Stored items:
========================================
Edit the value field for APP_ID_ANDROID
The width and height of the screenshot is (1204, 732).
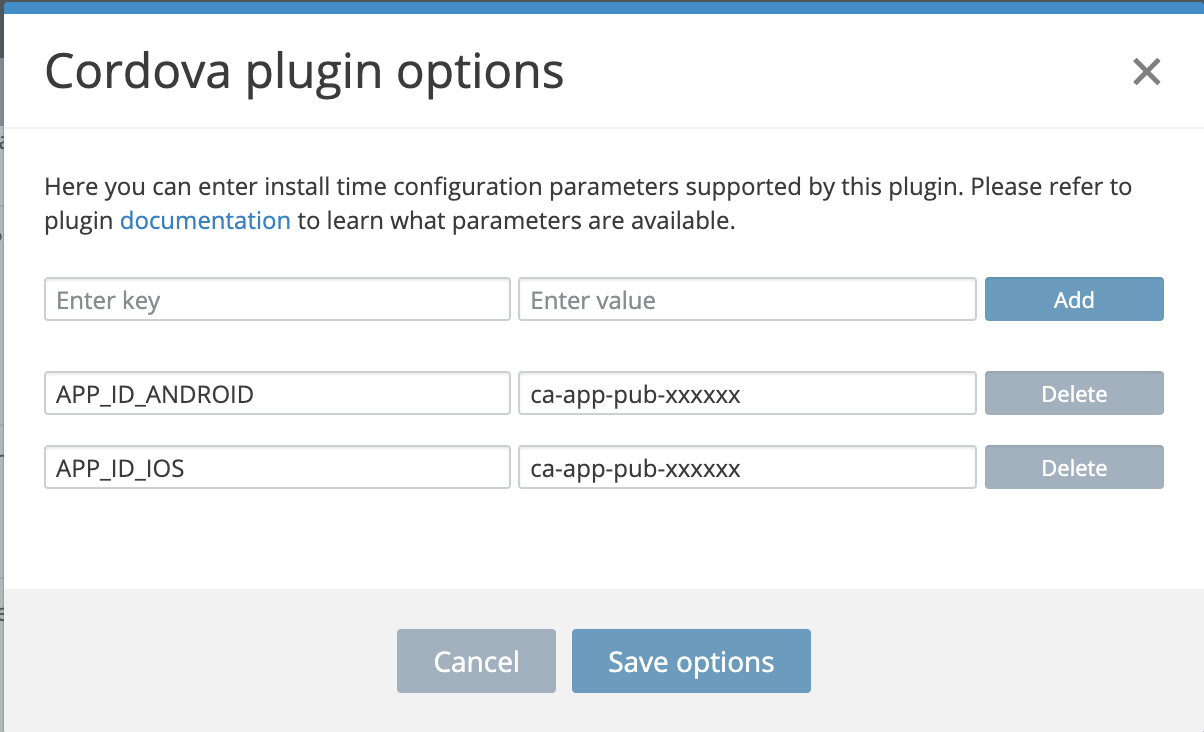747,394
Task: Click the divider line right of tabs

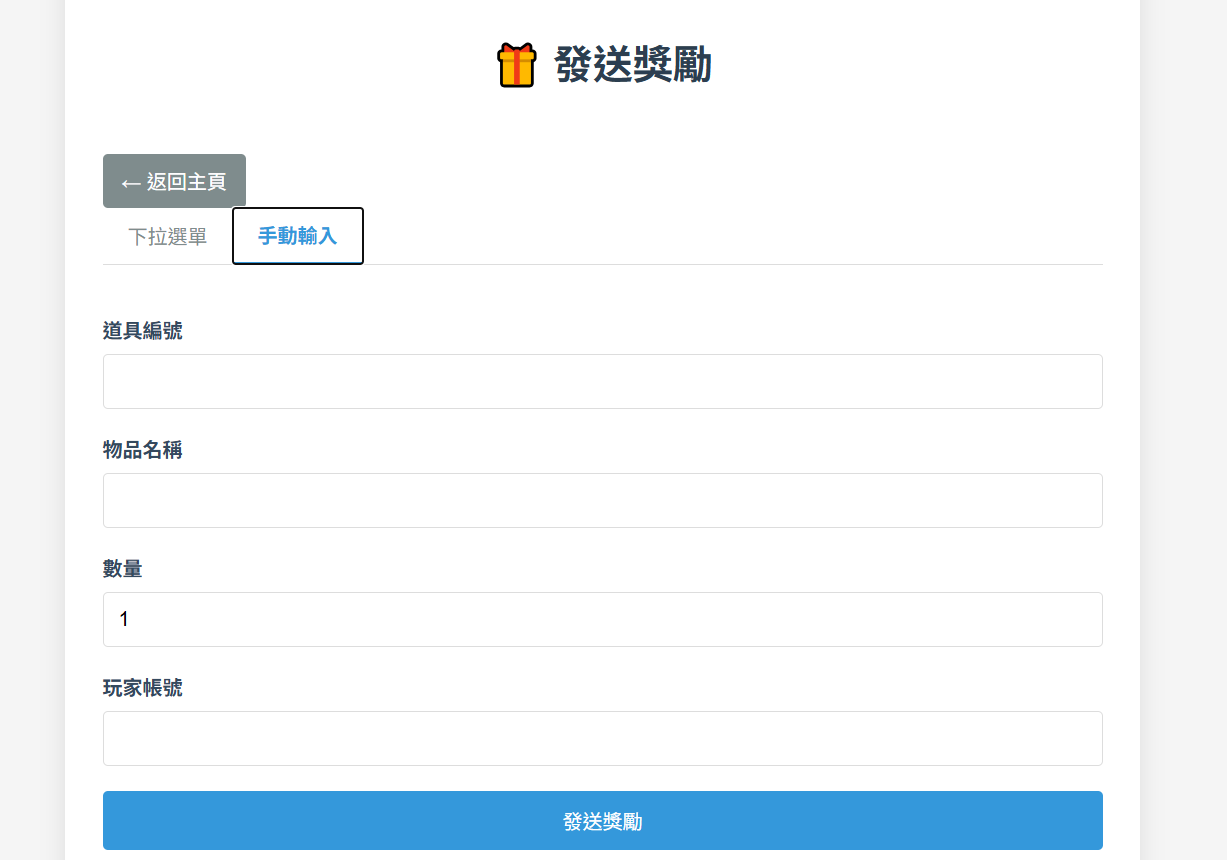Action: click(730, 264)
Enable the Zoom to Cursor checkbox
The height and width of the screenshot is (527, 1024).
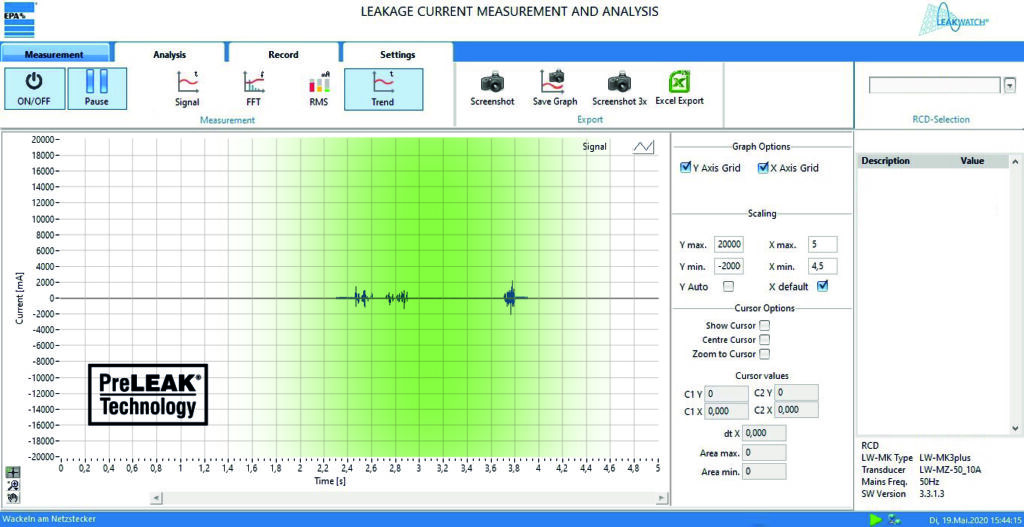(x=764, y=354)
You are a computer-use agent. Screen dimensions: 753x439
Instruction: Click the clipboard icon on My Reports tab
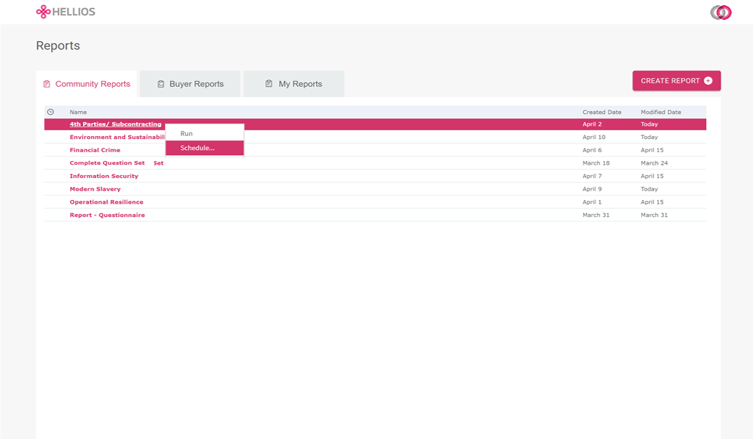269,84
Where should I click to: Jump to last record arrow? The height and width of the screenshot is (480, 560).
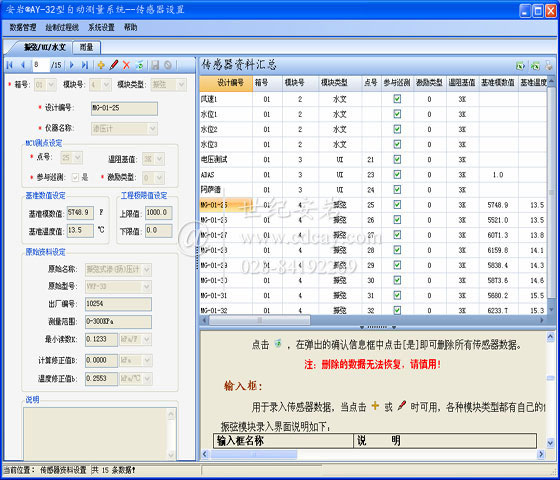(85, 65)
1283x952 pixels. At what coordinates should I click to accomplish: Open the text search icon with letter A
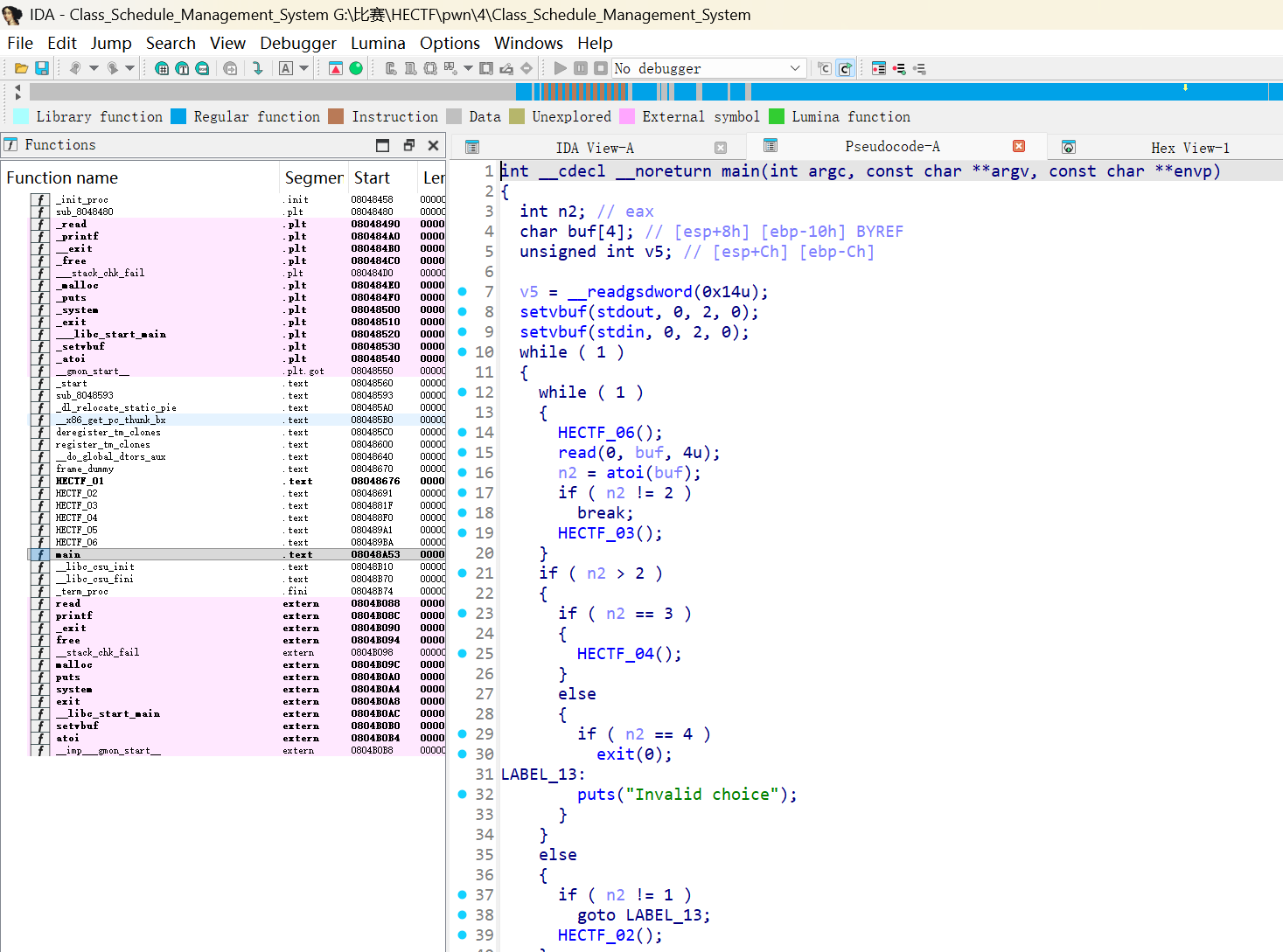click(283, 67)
========================================
▸ WHAT IS BEING ASKED: Return the data verbatim, leaving out the pictures it holds.

▸ RESPONSE TO THE TASK:
Edit the value field for APP_ID_ANDROID
The width and height of the screenshot is (1204, 732).
747,394
Task: Click the divider line right of tabs

Action: click(730, 264)
Enable the Zoom to Cursor checkbox
The height and width of the screenshot is (527, 1024).
(x=764, y=354)
You are a computer-use agent. Screen dimensions: 753x439
Instruction: Click the clipboard icon on My Reports tab
269,84
Where should I click to: Jump to last record arrow? The height and width of the screenshot is (480, 560).
(85, 65)
1283x952 pixels. At what coordinates should I click to accomplish: Open the text search icon with letter A
click(283, 67)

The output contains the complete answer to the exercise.